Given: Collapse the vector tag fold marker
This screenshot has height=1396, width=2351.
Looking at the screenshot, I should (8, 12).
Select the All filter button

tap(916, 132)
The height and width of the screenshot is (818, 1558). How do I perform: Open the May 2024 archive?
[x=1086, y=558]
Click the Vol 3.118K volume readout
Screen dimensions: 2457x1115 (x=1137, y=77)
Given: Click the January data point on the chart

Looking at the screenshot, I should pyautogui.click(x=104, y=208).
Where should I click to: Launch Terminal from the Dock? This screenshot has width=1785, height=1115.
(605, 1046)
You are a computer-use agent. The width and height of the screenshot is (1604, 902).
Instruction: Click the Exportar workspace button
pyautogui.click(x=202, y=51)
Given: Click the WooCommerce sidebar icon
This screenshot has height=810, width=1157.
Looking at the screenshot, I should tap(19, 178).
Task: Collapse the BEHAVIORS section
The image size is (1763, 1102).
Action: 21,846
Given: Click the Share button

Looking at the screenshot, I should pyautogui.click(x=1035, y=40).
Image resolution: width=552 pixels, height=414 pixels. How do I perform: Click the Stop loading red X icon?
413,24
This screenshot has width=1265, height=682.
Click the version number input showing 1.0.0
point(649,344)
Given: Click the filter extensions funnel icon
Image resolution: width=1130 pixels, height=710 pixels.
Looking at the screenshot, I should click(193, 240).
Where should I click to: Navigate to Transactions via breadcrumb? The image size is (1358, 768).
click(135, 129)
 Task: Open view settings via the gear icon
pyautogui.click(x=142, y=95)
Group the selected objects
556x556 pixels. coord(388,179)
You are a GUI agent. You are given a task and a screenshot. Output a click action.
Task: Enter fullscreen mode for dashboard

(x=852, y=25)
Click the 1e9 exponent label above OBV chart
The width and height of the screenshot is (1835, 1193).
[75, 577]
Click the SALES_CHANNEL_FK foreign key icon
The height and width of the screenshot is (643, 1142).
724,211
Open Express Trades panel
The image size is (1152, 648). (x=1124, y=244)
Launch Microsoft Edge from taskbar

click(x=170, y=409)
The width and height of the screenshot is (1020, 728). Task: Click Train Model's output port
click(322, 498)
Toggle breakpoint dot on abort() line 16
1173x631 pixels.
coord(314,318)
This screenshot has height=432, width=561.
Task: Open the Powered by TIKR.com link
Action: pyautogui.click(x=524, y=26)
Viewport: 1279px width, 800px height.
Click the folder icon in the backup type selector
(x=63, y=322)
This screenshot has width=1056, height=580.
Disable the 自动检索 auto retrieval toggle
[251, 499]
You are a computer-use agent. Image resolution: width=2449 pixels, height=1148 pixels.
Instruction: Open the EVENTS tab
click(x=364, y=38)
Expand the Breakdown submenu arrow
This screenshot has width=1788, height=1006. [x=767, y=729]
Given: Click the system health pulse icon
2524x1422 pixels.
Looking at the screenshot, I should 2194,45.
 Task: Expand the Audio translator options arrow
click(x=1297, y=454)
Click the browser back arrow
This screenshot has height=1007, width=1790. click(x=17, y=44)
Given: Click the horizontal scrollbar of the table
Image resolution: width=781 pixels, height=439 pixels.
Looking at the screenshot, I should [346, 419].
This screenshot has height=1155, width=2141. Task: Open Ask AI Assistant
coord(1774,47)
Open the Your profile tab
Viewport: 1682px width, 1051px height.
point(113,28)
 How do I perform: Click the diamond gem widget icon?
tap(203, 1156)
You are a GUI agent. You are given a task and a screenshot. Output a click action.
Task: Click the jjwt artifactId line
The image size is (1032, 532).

> _Task to carry out_: Every line from the one containing "Expand the Breakdown submenu arrow" through the last line above should be retyped exactly; no other lines are wanted.

> _Solved exercise_:
Expand the Breakdown submenu arrow
This screenshot has width=1788, height=1006. [x=767, y=729]
Given: Click the system health pulse icon
2524x1422 pixels.
Looking at the screenshot, I should 2194,45.
 Task: Expand the Audio translator options arrow
click(x=1297, y=454)
Click the browser back arrow
This screenshot has height=1007, width=1790. click(x=17, y=44)
Given: Click the horizontal scrollbar of the table
Image resolution: width=781 pixels, height=439 pixels.
Looking at the screenshot, I should [346, 419].
This screenshot has height=1155, width=2141. Task: Open Ask AI Assistant
coord(1774,47)
Open the Your profile tab
Viewport: 1682px width, 1051px height.
point(113,28)
 How do I perform: Click the diamond gem widget icon?
tap(203, 1156)
You are a GUI agent. You are given a task and a screenshot. Output a click action.
Task: Click the jjwt artifactId line
The image size is (1032, 532).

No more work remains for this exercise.